Dataset excerpts —
——
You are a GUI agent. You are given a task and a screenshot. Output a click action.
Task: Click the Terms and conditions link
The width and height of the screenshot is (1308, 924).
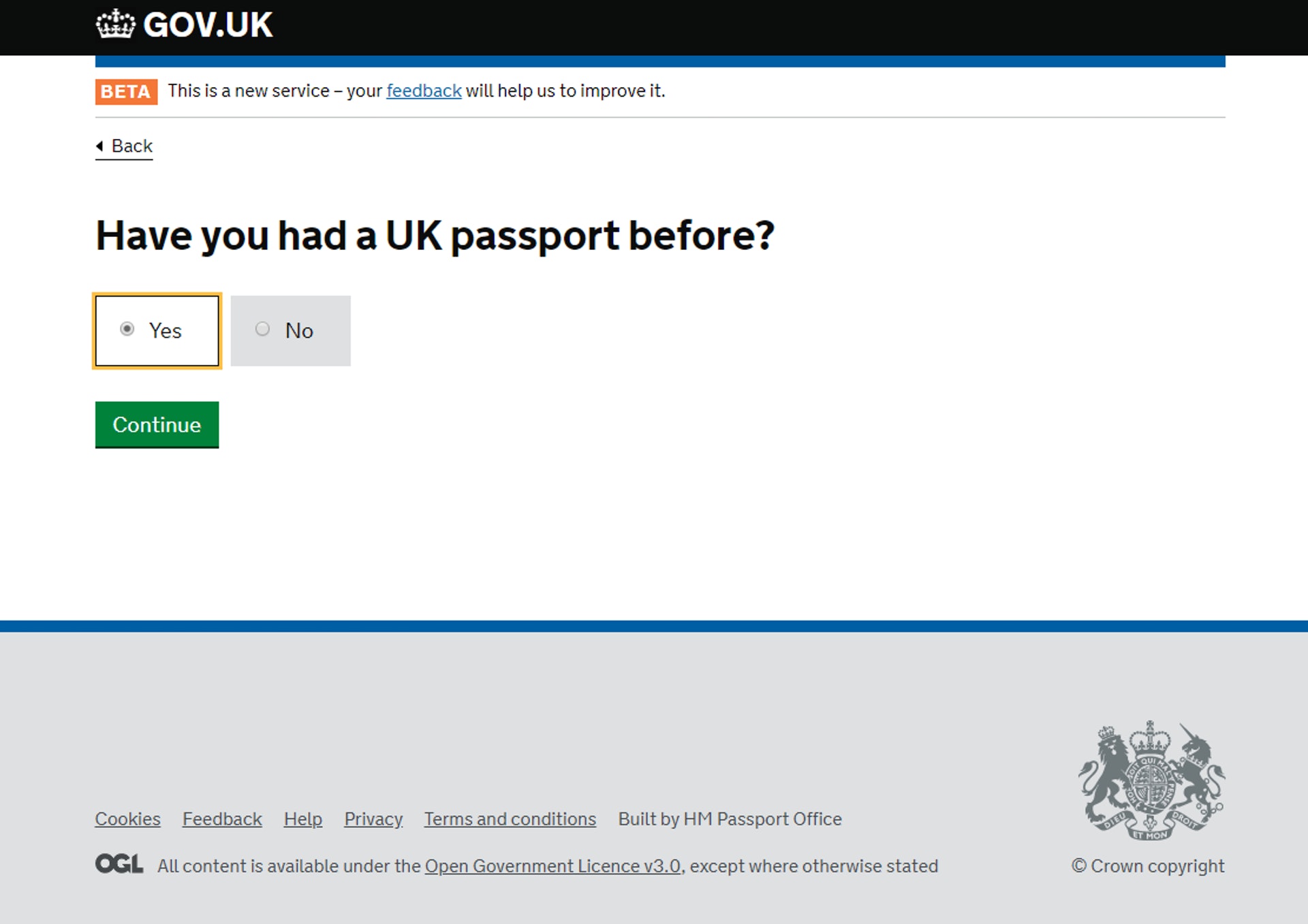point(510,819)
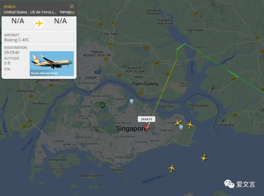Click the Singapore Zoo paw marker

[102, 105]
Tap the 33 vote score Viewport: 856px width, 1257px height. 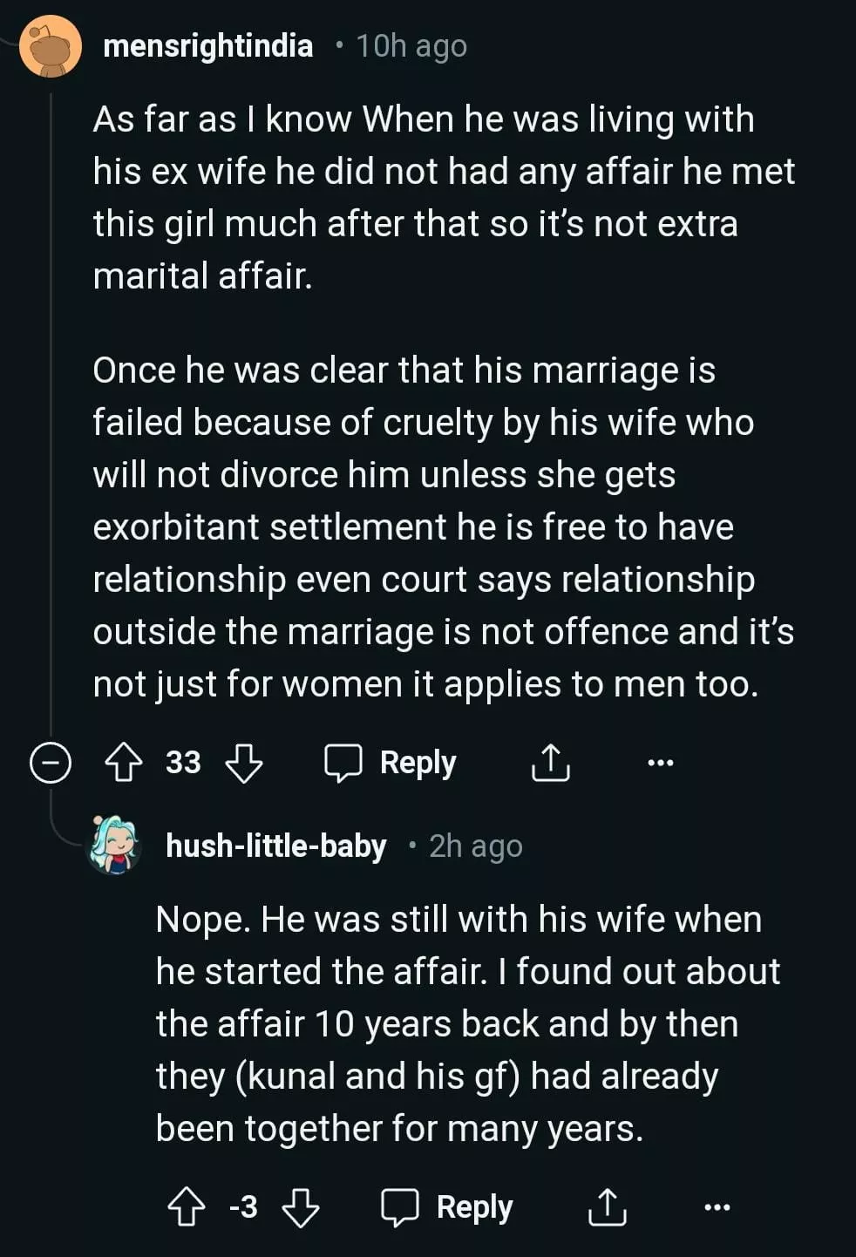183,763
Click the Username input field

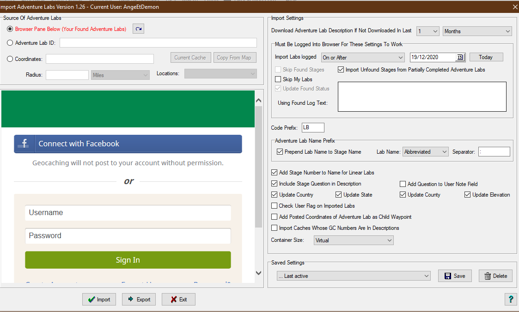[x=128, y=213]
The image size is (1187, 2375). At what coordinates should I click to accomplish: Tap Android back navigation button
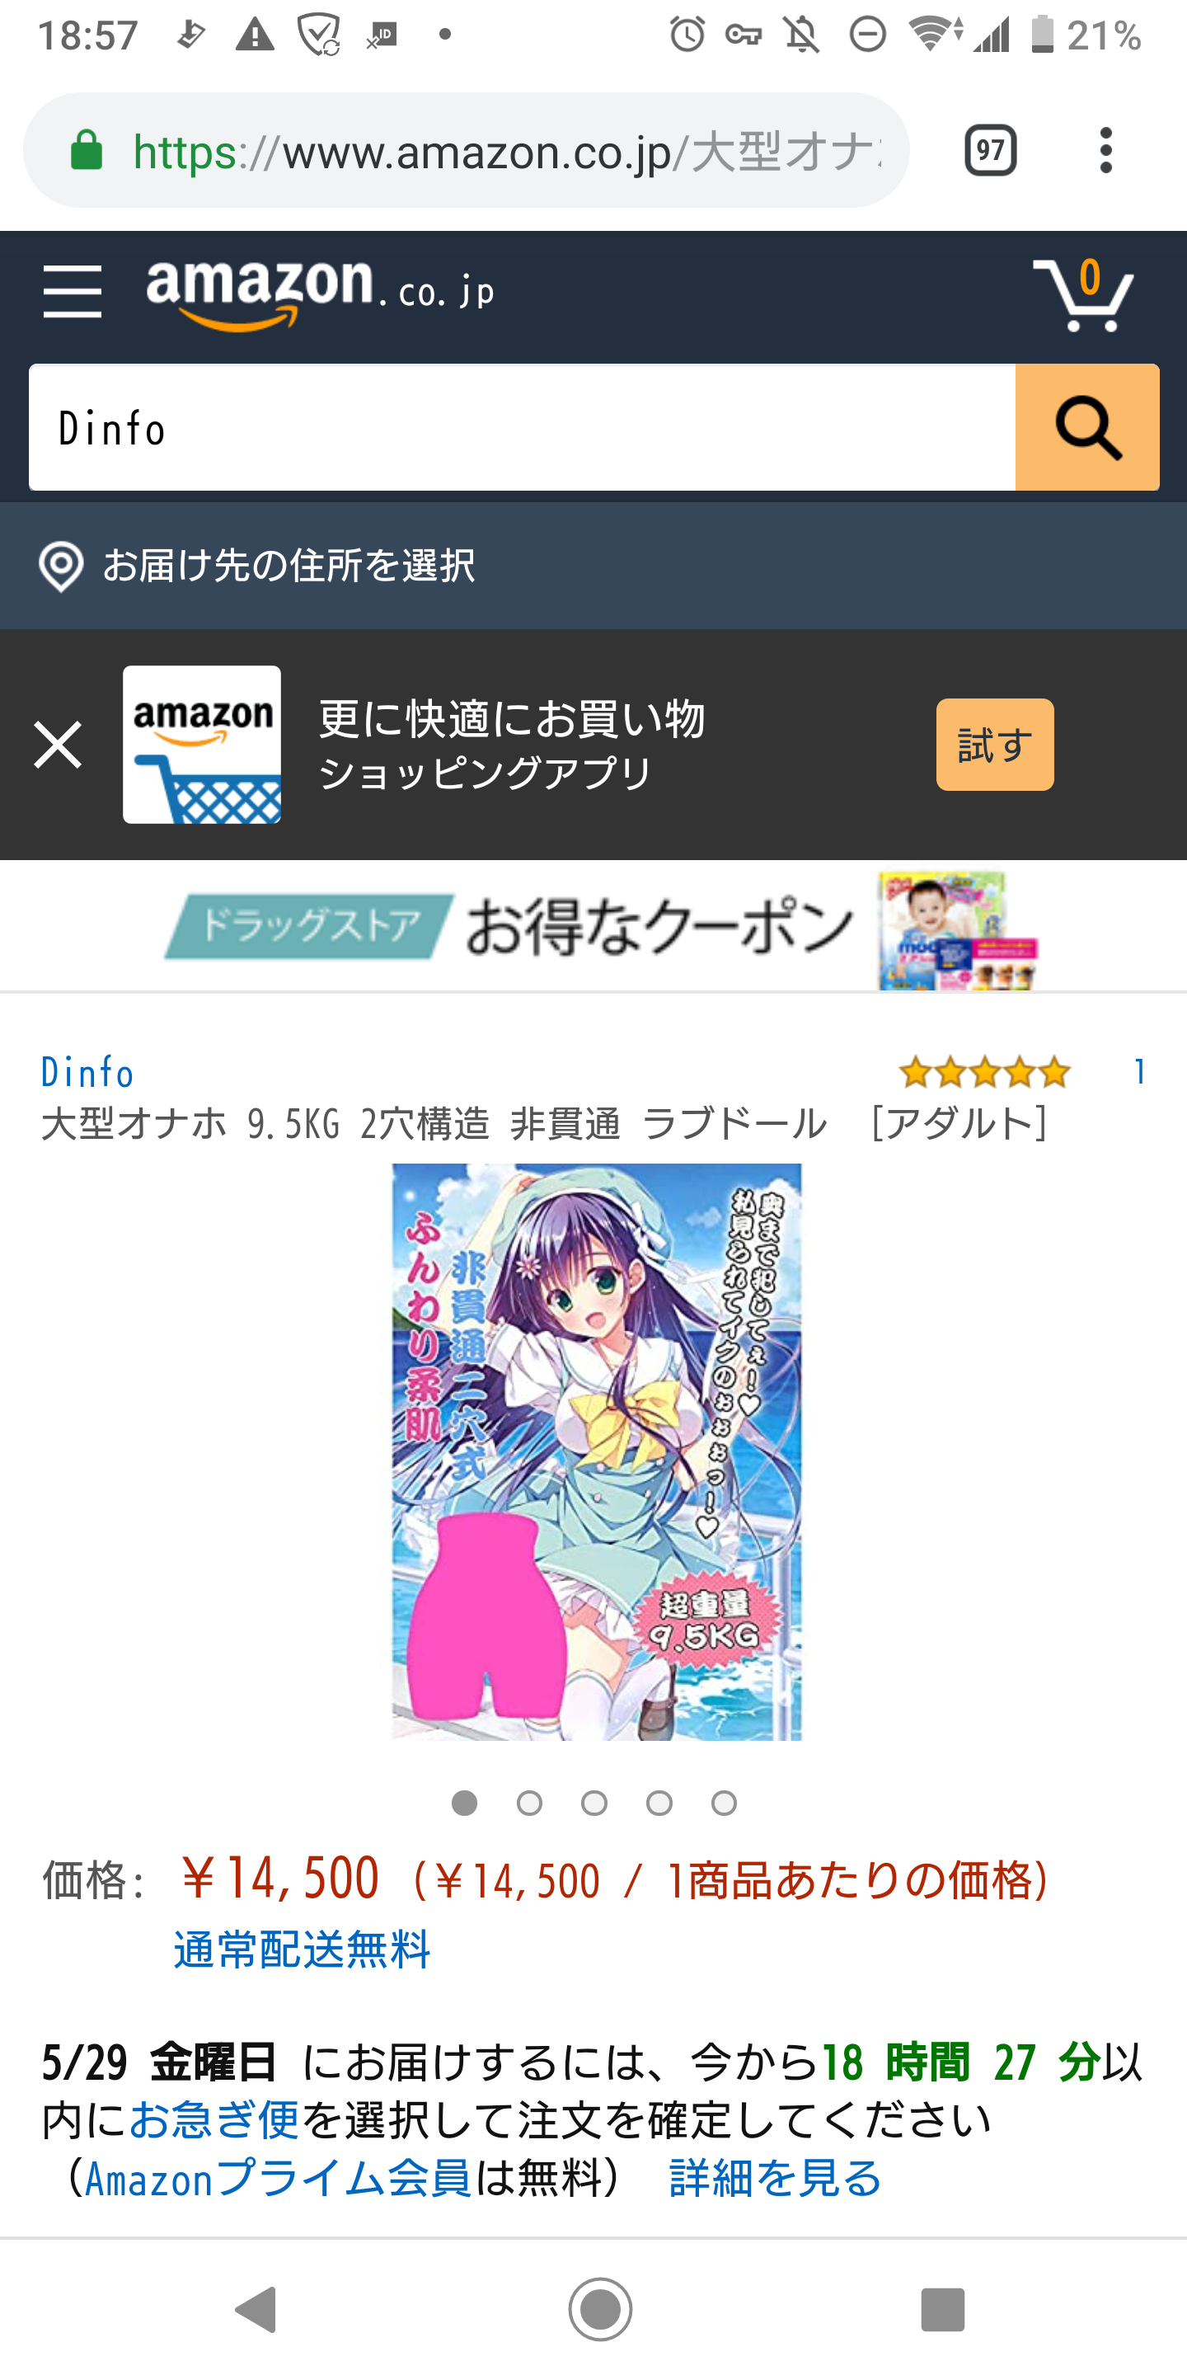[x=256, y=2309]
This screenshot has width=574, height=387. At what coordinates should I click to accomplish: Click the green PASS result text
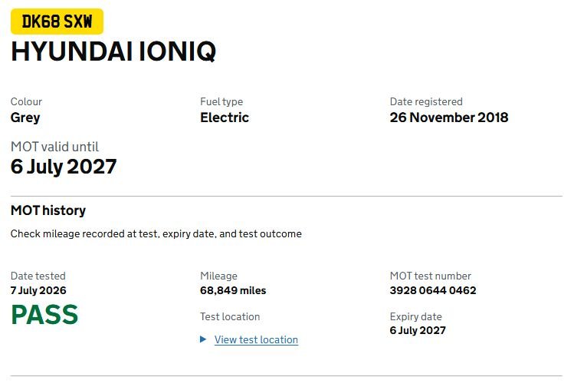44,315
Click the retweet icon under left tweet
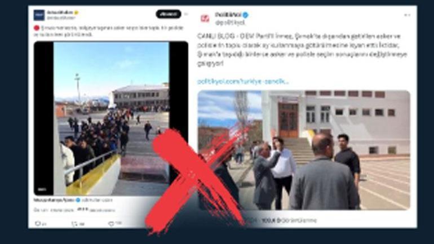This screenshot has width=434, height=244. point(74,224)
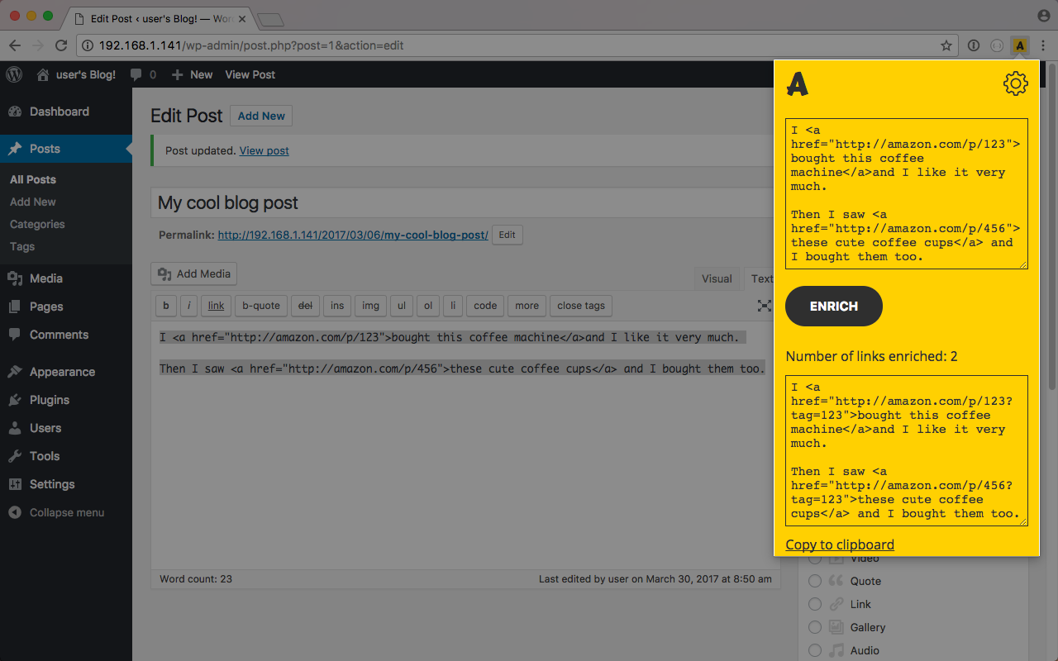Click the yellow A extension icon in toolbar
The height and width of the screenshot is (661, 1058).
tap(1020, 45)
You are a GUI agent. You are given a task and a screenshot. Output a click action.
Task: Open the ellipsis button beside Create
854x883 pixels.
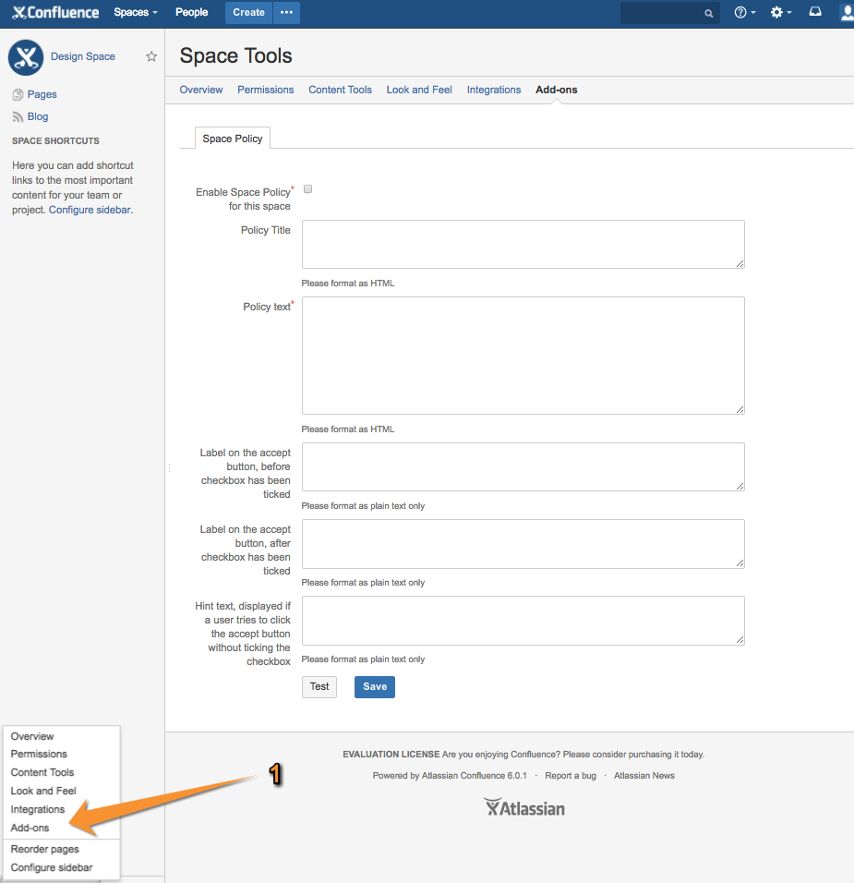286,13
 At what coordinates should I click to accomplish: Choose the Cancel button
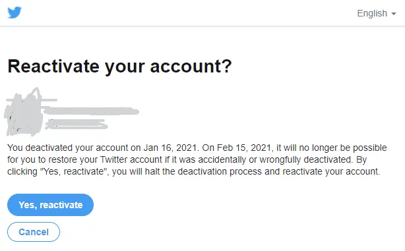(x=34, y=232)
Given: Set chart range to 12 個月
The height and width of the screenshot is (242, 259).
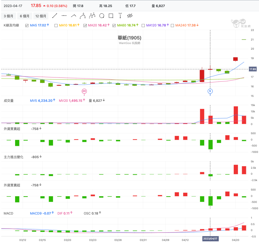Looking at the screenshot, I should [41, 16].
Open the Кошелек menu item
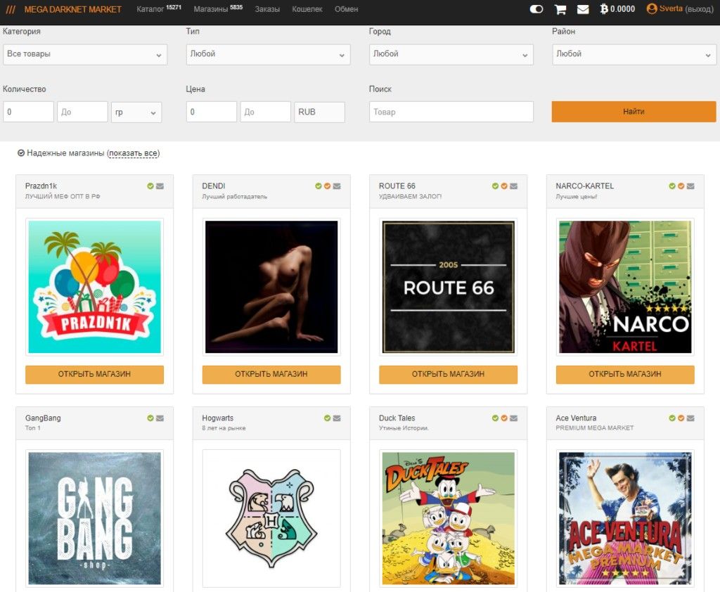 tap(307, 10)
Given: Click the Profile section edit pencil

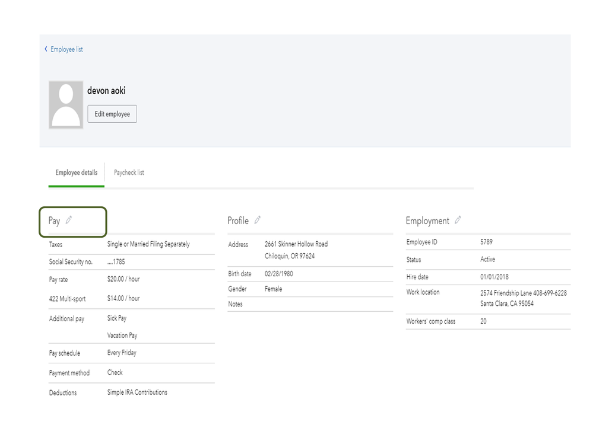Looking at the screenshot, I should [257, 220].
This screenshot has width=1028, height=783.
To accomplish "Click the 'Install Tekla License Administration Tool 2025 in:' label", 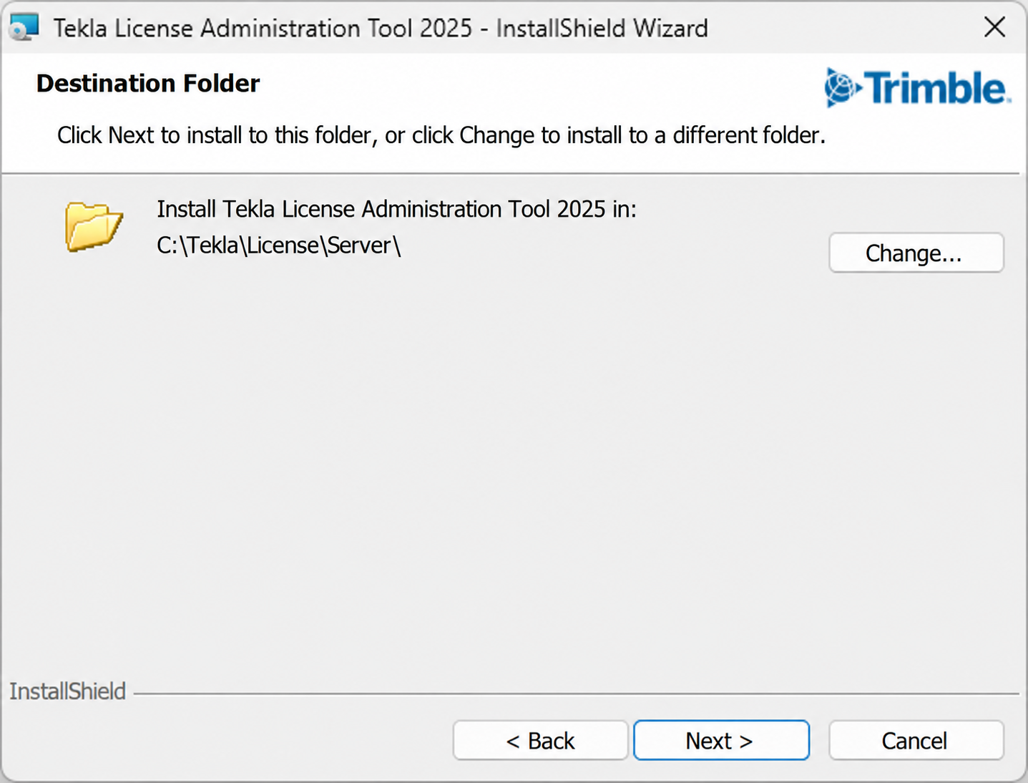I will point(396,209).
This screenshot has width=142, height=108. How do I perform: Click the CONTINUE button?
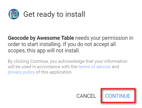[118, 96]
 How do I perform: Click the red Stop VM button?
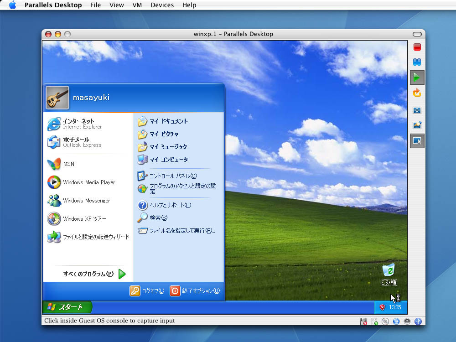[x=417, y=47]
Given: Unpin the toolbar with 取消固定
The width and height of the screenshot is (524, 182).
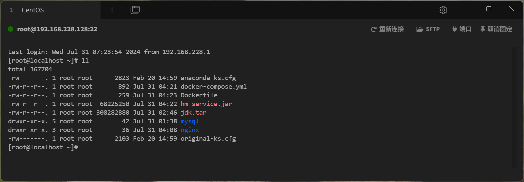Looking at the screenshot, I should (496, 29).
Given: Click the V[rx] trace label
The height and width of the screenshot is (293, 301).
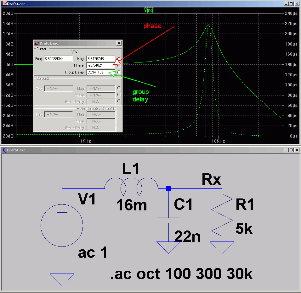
——
What to work on —
Lines from the one that contains "How do I perform: Click the red" through the last line of the data above are to be extracted exactly, with no pictures and no other lines.

Reply —
 How do I perform: Click the red Stop VM button?
[x=417, y=47]
Given: Unpin the toolbar with 取消固定
The width and height of the screenshot is (524, 182).
Looking at the screenshot, I should (496, 29).
Given: Click the V[rx] trace label
The height and width of the screenshot is (293, 301).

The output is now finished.